CD44^hi CD4⁺ T cells from L. amazonensis-infected mice do not have a skewed Th1/Th2 response. At 10 weeks postinfection, CD44^hi CD4⁺ T cells from the DLN of Leishmania-infected or control mice were sorted and analyzed ex vivo for (A) T-bet and (B) GATA-3 mRNA expression via real-time RT-PCR. Data are represented as the mean ± standard error of four separate experiments. (C) DLN cells were harvested at 10 weeks postinfection; stimulated for 24 h with 50 μg/ml of their respective Ag as described in the legend to Fig. 2A; stained with fluorescent antibodies against CD4, CD44, and either IFN-γ or IL-4; and then analyzed by flow cytometry. Data are represented as the mean ± standard error of six separate experiments. *, statistically significant difference between indicated groups at P < 0.05 as determined by Fisher's PLSD test.

FIG. 4.

CD4⁺ T cells present in L. amazonensis-infected mice respond to Ag but exhibit limited IL-12 responsiveness in vivo. Mice that had been infected in the left hind footpad with L. amazonensis for 10 weeks were injected in the right (uninfected) hind footpad with either PBS, L. amazonensis Ag, or Ag and IL-12. L. major-infected mice were challenged in their uninfected footpad with L. major Ag.
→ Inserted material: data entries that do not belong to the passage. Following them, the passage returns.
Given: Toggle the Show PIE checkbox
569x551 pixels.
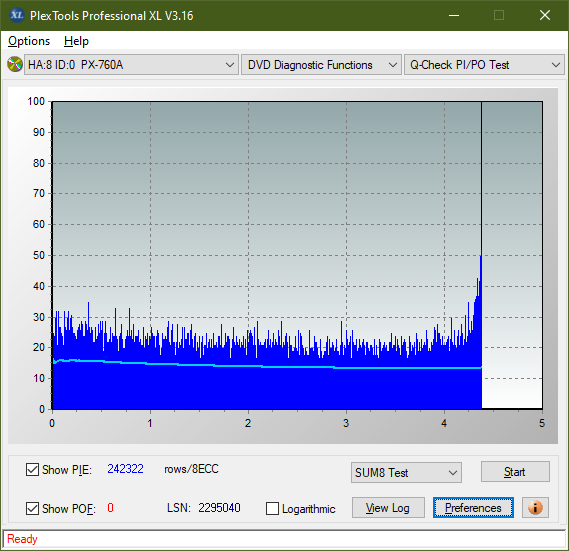Looking at the screenshot, I should point(32,469).
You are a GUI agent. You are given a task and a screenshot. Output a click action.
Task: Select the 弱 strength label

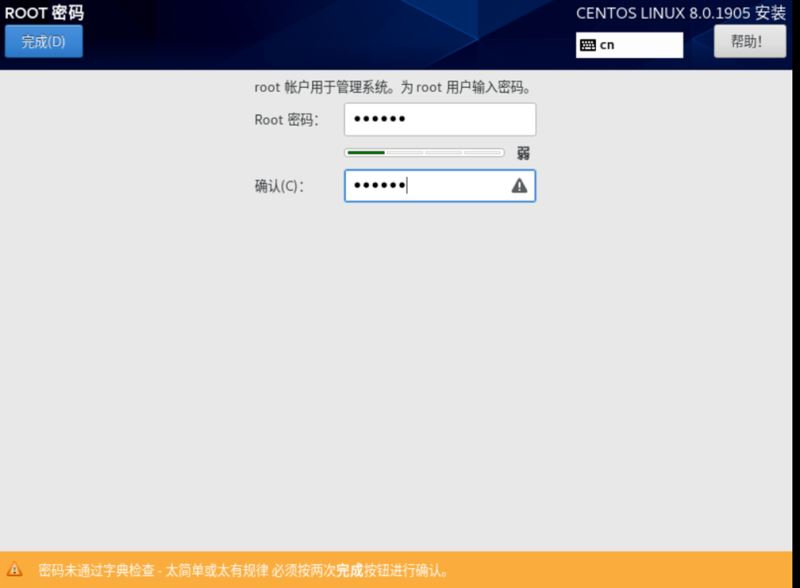(525, 153)
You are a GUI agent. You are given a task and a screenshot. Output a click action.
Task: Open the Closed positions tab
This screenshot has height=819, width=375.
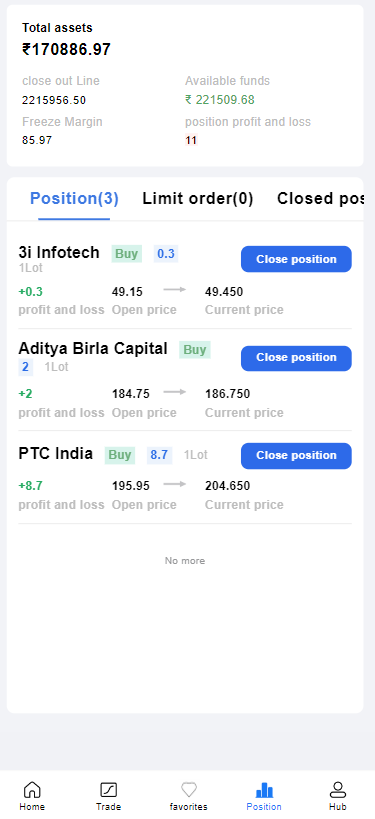320,198
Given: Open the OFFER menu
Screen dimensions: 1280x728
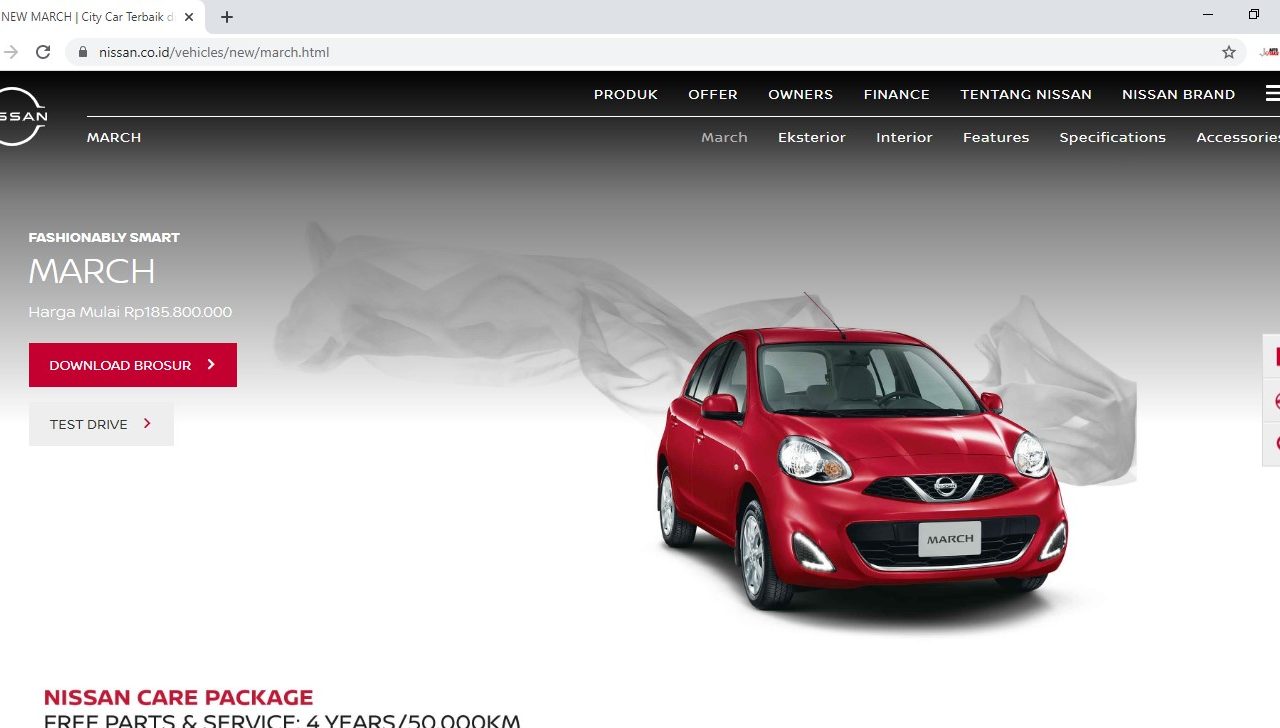Looking at the screenshot, I should point(712,94).
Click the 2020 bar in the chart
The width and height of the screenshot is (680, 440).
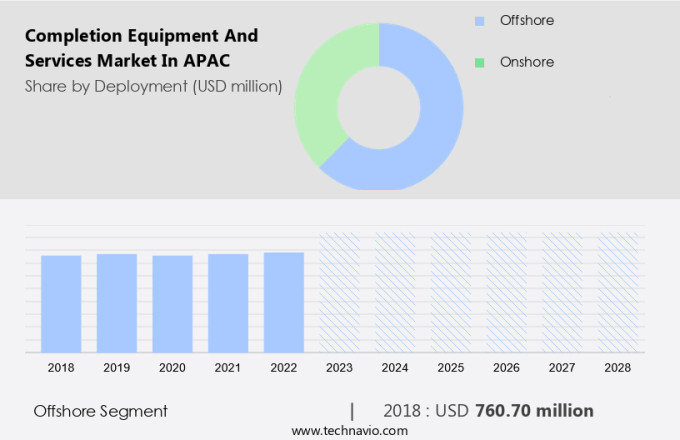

After 48 h post-Ag challenge, LN cells draining the site of Ag challenge were harvested and (A) analyzed via flow cytometry for the percentage of CD44^hi CD4⁺ T cells present in the LN after Ag challenge. *, statistically significant difference between the indicated treatments at P < 0.05 as determined by a paired t test. (B) LN cells draining the site of Ag challenge were stimulated for 3 days in the presence (Ag Stim) or absence (No Stim) of 50 μg/ml of their respective Ag as described in Fig. 2A; supernatants were assayed for IFN-γ via ELISA. *, statistically significant difference between No Stim and Ag Stim within a group at P < 0.05 as determined by a paired t test; **, statistically significant difference from all other groups at P < 0.05 as determined by Fisher's PLSD test. (C) CD4⁺ T cells were purified from the LN draining the site of Ag challenge and analyzed via real-time RT-PCR for T-bet and GATA-3 mRNA expression. Data are expressed as the ratio of T-bet to GATA-3 mRNA after each target had been normalized to GAPDH. *, statistically significant difference between Ag and Ag plus IL-12 within a group at P < 0.05 as determined by a paired t test; **, statistically significant difference from all other groups at P < 0.05 as determined by Fisher's PLSD test. All data are represented as the mean ± standard error of two (C) to three (A and B) separate experiments.

FIG. 5.

CD4⁺ T cells from L. amazonensis-infected mice have limited responsiveness to IL-12 in vitro. At 10 weeks postinfection, 1 × 10⁵ CD4⁺ T cells from the DLN of infected mice were stimulated with 50 μg/ml of their respective Ag as described in Fig. 2A and cocultured with 1 × 10⁶ mitomycin C-treated splenocytes from naïve mice for 5 days under either (A) neutral (no polarizing cytokines or antibodies) or (B) Th1 (rIL-12 and anti-IL-4) conditions. Supernatants were assayed for IFN-γ via ELISA. Data are represented as the mean ± standard error of four separate experiments. *, statistically significant difference at P < 0.05 as determined by Fisher's PLSD test.